After a briefly dating for six weeks in the summer, two people make an attempt to maintain a long distance relationship between San Francisco and
Going the Distance is a dreary, tiresome calamity that contains too few entertaining moments to warrant its production and running time. This dismal, unrelenting farce is another one of the overused genre of romantic comedy that attempts to squeeze the money and attention of unsuspecting couples that are attracted to the film by the trickery that the trailer of this fraudulent scam fools them into believing that they can relate to this miserable disaster.
Real life lovers, Drew Barrymore and Justin Long, make an remorseless, unsuccessful attempt to bring their chemistry to the big screen. While the duo has a definite chemistry between the two of them, however, it doesn’t translate well into the vehicle they decided to use to showcase it. We never really feel the passion between the two. The movie does an adequate job of setting up the long distance relationship and the strain that it places on both of them. In spite of that, the pitiful, mishandling of the movie never allows for any level of connectivity to them. The audience never feels any sympathy for the characters. We sympathize for the situation but not the characters nor the film itself. This causes us to lose the level of connection that this type of film needs to be successful. The film has an extremely merciless, monotonous feel to it. It is filled with a series of inconsistent scenes followed by a number of fade to black scenes that begin the next chapter. It gives an almost hypnotic effect, mesmerizing the audience in a stupor of misery and boredom.

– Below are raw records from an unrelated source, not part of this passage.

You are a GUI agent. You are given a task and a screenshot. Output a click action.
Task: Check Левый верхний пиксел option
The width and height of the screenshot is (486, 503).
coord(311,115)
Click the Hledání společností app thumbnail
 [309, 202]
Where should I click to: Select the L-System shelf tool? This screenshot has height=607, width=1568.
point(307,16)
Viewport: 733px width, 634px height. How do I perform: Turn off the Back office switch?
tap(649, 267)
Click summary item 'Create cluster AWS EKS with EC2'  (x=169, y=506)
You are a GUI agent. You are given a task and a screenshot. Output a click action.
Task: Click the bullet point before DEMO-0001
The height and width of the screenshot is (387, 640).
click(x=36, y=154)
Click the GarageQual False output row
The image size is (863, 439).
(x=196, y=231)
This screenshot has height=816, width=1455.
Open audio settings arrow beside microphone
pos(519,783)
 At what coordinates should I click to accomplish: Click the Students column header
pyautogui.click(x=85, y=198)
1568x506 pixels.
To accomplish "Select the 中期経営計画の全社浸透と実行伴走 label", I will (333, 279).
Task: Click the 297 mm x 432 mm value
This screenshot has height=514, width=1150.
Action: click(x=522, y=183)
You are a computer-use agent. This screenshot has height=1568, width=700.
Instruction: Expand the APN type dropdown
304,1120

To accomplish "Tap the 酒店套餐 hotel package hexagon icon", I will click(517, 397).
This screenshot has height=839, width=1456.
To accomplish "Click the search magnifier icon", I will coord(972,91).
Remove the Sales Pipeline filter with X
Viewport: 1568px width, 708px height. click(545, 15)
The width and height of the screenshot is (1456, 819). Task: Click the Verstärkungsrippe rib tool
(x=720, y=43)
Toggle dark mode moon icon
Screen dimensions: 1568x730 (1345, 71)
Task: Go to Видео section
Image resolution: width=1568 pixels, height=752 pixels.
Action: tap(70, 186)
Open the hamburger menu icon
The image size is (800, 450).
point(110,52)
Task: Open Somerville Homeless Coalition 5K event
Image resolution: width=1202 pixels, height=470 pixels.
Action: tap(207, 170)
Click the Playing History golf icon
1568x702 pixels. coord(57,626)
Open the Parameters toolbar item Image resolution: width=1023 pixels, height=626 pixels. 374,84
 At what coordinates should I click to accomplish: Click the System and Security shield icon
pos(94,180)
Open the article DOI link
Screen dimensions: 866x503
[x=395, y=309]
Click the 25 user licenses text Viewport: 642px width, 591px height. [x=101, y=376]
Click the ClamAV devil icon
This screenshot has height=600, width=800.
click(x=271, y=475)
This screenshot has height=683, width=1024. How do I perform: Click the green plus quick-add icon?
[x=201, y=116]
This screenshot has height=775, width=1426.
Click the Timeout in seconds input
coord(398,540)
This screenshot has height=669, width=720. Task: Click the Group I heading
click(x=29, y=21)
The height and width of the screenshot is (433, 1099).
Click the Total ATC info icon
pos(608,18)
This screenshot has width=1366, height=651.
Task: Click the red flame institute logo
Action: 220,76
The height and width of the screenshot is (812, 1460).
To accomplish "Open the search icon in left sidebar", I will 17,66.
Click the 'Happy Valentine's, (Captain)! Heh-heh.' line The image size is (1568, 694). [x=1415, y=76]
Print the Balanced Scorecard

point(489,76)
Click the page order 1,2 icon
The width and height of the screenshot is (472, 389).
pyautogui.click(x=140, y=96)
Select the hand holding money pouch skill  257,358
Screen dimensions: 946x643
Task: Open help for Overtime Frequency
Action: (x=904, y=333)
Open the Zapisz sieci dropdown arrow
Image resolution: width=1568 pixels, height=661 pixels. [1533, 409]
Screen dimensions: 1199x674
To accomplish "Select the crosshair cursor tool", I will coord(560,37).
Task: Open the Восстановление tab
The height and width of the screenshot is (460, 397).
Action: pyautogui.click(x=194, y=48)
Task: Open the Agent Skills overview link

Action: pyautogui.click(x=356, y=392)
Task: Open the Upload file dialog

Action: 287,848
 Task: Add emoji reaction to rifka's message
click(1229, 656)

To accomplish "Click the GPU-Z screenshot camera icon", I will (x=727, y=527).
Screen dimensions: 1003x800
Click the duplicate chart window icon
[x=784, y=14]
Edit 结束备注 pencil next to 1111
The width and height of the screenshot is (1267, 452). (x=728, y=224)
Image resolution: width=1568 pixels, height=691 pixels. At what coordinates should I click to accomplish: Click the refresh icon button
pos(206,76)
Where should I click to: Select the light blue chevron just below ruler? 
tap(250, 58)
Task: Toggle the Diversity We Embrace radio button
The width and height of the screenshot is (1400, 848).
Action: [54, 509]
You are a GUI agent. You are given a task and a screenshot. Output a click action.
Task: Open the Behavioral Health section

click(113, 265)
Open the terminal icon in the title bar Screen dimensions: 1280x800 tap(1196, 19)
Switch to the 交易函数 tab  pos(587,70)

The supporting cast are better than the stars of this disaster. Chris Day, Jason Sudeikis, and Christina Applegate bring some light to this dismal sink hole of despair. Each of them add some level of amusement to this stomach churning mishap. The trio of them are the only reason worth watching this repugnant refuse. There are a few limited, waning moments of enjoyment in the film. These rare occurrences however do hit a home run as the are extremely humorous. Sudeikis and Day serve as most of the comic relief within this. Applegate adds some much needed entertainment as Barrymore’s over protective, germ phobic sister, Corinne. The dry humping between Applegate and Gaffigan, Barrymore being thrown out of the bar, the table sex precursor to the dinner scene, and the dinner scene. The dinner scene with Applegate, Long, Barrymore, Gaffigan, and Rob Riggle was without question the one of the few shining moment in this best in the film.
Going the Distance is a romantic comedy of disappointing proportions. This catastrophic mockery has a few squeamish moments that entertain but not many. There are a few short lived bright spots but not enough to acknowledge the fact that I watched this unmitigated disaster. The minimal amount of entertaining moments are no where enough for anyone to undertake the merciless chore of viewing this film in its entirety. It contains a small amount of moments that satisfy the romantic half of the romantic comedy genre and even fewer that satisfy the comedic half of romantic comedy. You can just use one word to describe this, BAD. The movie is very similar to a vacuum, it sucks all of the enjoyment out of you leaving you blank.